Rekomendowane odpowiedzi

2 godziny temu, Ben_sage napisał:

Dosyć sromotne podsumowanie biorąc pod uwagę że wiedzę się czerpie wyłącznie czytając forum i inne tematy dodając że osoby kupujące je nie mają "zielonego" o tych rybach  i dla nich powinna być recepta więc tym bardziej wątpliwa ta wiedza lub jej źródło.  Proponuje kupić stadko i zapewnić tym rybom odpowiednio dużo miejsca wtedy wnioski mogą być odmienne.

 

W większości można znaleźć owszem narzekanie na te ryby ale znalazłem też znikomą ilość ciekawych wypowiedzi i wydawały mi się wiarygodne okazały się strzałem w dziesiątkę. Posiadam całkiem niewielkie stadko grubo ponad rok dokładnie nie pamiętam i jestem zadowolony, rozważam czy nie powiększyć stadka bo widać że jeszcze zapas mam.

 

Jeśli nawet będą jakieś odstępstwa od normy to mogą być one w każdym gatunku i nie ma reguły na co się trafi. Też były przypadki że ryby które są łagodne zdarzają agresywne ale rzadko kto wnika w problem i przyczynę. Tylko  a moje agresywne a moje nie agresywne i zazwyczaj na tym koniec. Trzeba też pamiętać ze zazwyczaj wypowiadają się osoby nie zadowolone, a zadowolone mniej przeglądają tego typu wątki.

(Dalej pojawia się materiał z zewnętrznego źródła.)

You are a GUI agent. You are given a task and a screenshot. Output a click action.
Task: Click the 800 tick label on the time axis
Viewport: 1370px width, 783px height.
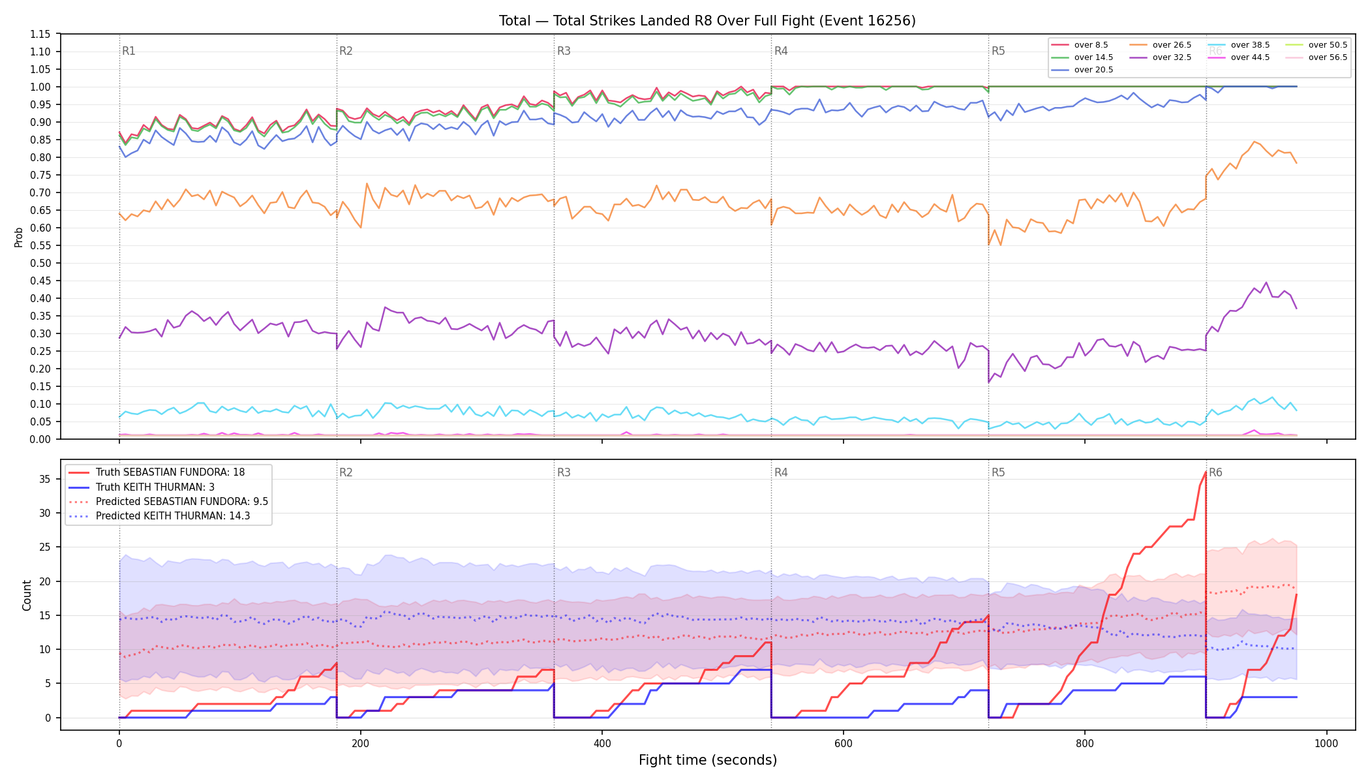1085,743
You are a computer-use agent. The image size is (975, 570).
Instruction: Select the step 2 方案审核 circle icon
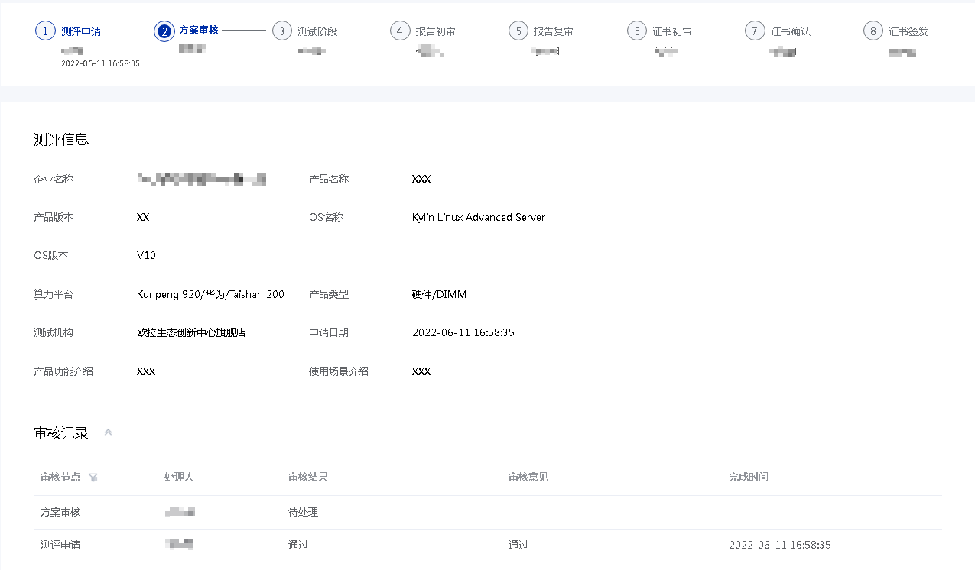pos(164,31)
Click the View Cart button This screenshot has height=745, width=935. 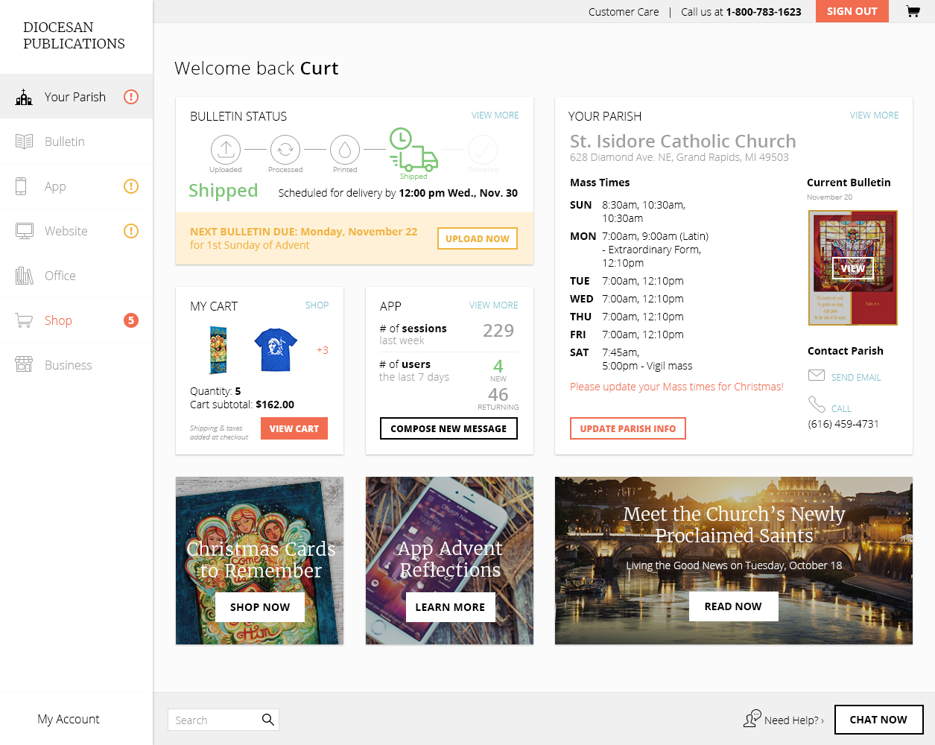click(294, 428)
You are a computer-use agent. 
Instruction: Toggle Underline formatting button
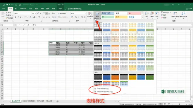(x=20, y=17)
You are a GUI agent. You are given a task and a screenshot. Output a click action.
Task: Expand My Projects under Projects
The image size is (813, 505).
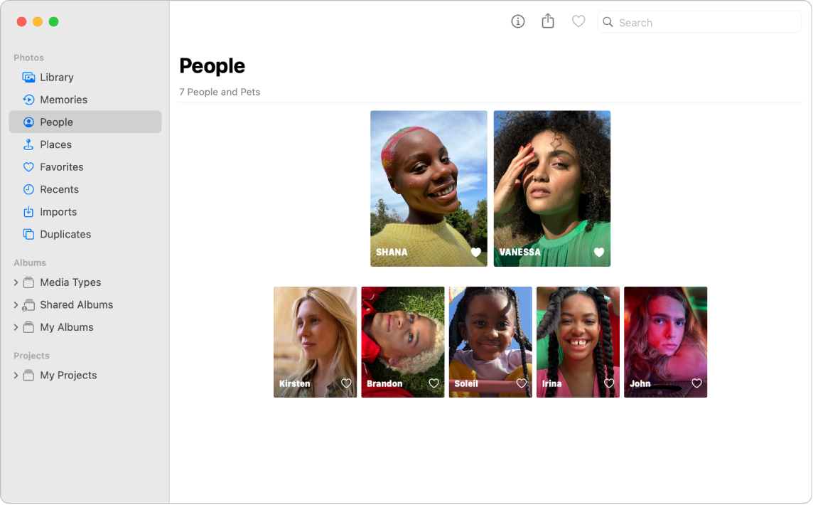pos(16,375)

Miałem babki i ślizga i wargacz(niestety po 2 dobach bez prądu w tamtym roku się pożegnałem) nie dostrzegłem problemu ale na to może mieć wiele czynników wpływ jak wielkość ryb,kolor,odmiana,wielkość zbiornika czy ilość kryjówek. Ogólnie temat rzeka. Na dniach będzie znów parka babek i ślizg.

Bez urazy nic osobistego.

 

Na dole w podobnym temacie talboti zabrałem głos z pytaniem bo nie znalazłem nigdzie odpowiedzi. Mija już trochę czasu więc wnioskuje że wiedzy w zakresie pewnych kombinacji z tym gatunkiem jest tak naprawdę znikoma. Obawiam się że nikt nie ma takiej praktyki więc zostaje albo odpuścić albo spróbować.

Tak, możesz mieć rację, że w temacie tych ryb wypowiadają się głównie osoby niezadowolone.  Cieszę się, że się odezwałeś, jako głos przeciwwagi. Ja nie jestem przeciwko żadnym stworzeniom.  Wydaje mi się, że garbiki kupowane są często bez wiekszego zastanowienia, bo są piękne, odporne, tanie i niby wystarczy im słoik wody do szczęścia (podkreślam słowo "niby"). Podobnie jak brzydal kupowany jest z powodu aiptasii, jako najtańsze remedium na nie, a potem płacz, że zezarl korala. No zezarl, bo taka jest jego natura. 

Garbiki też mają swoje zwyczaje i nie dlatego uważam, że powinny być wydawane na receptę, bo są szkodnikami, ale dlatego, że ludzie nie stwarzają im właściwych warunków życia, przez co są problemy.

Możesz pomóc, skoro masz doswiadczenie z tymi rybami, uświadamiając ludzi, w jakich warunkach należy je hodować, aby i wilk był syty i owca cała.  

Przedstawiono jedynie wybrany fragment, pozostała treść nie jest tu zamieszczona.